* _Text passage_:
Upon closing of the deal, Gladstone entered into 10-year, triple-net lease agreements on each of the properties with Granstrom Farms, one of the leading organic growers in Nebraska.

“Having a presence in this area will not only give us a great new relationship with one of the top growers in the state but will also give us exposure to potential new crop types for our farmland portfolio,” said Bill Hughes, managing director, Gladstone Land.

Both farms currently grow corn, soybeans, and edible beans, and one aspect setting this deal apart from Gladstone’s previous transactions, is that the company will be assisting their tenant farmers in transitioning each of the farms to organic grain production by 2021.

“In addition to the 17 new irrigated circles, we will be constructing a state-of-the-art grain drying and storage facility to safely handle and protect the integrity of the organic grain on the farms,” said Hughes.”The Company is making a concerted effort to acquire or develop more organic crops within its farmland holdings, and it believes these acquisitions demonstrate its commitment to farms growing healthy foods.”

* _What to work on_:
a - Arrange the records running from the line that contains "Select the Repeating tab" through the line that contains "This screenshot has height=784, width=1548." as a numbered list, leaving out any blank lines.
b - Pick up the Gladstone farmland passage after its last sentence and continue writing it.
The records that follow have no connection to the Gladstone farmland passage.

* _Source data_:
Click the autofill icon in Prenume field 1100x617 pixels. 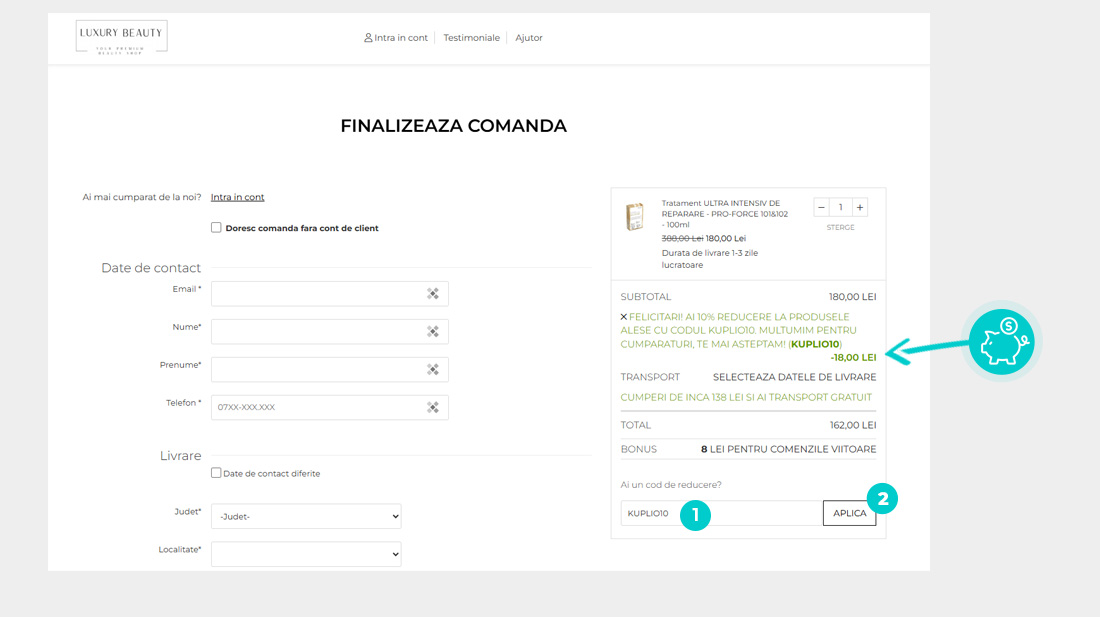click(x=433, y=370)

* * *

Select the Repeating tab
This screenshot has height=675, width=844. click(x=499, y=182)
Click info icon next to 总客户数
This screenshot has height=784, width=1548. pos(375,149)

* _Task-by-task results_:
a -
1. Select the Repeating tab
2. This screenshot has height=675, width=844. click(x=499, y=182)
3. Click info icon next to 总客户数
4. This screenshot has height=784, width=1548. pos(375,149)

b -
Organic Growth

Organic U.S. sales reached nearly $48 billion in 2018, with organic food sales jumping by 5.9 percent, according to the 2019 Organic Industry Survey released May 17.

“Organic is now considered mainstream, but the attitudes surrounding organic are anything but status quo,” said Laura Batcha, CEO and executive director of the Organic Trade Association. “In 2018, there was a notable shift in the mindset of those working in organic toward collaboration and activism to move the needle on the role organic can play in sustainability and tackling environmental initiatives.”

The role of organic farming in environmental initiatives was reinforced in September 2017

when a new breakthrough study directed by Northeastern University in collaboration with The Organic Center found that soils on organic farms stored significantly larger amounts of carbon for longer periods of time compared to soils on traditional farms. On average, soils from organic farms were found to have 44 percent higher levels of humic acid – the soil component that stores carbon in the long term.

Although, as demand for organic foods has continued to grow, and its environmental benefits began being quantified, the necessary infrastructure needed to support growth hasn’t historically been as quick to keep pace with a rapidly expanding industry. However, in recent years this has also taken a turn with the advent of Pipeline Foods.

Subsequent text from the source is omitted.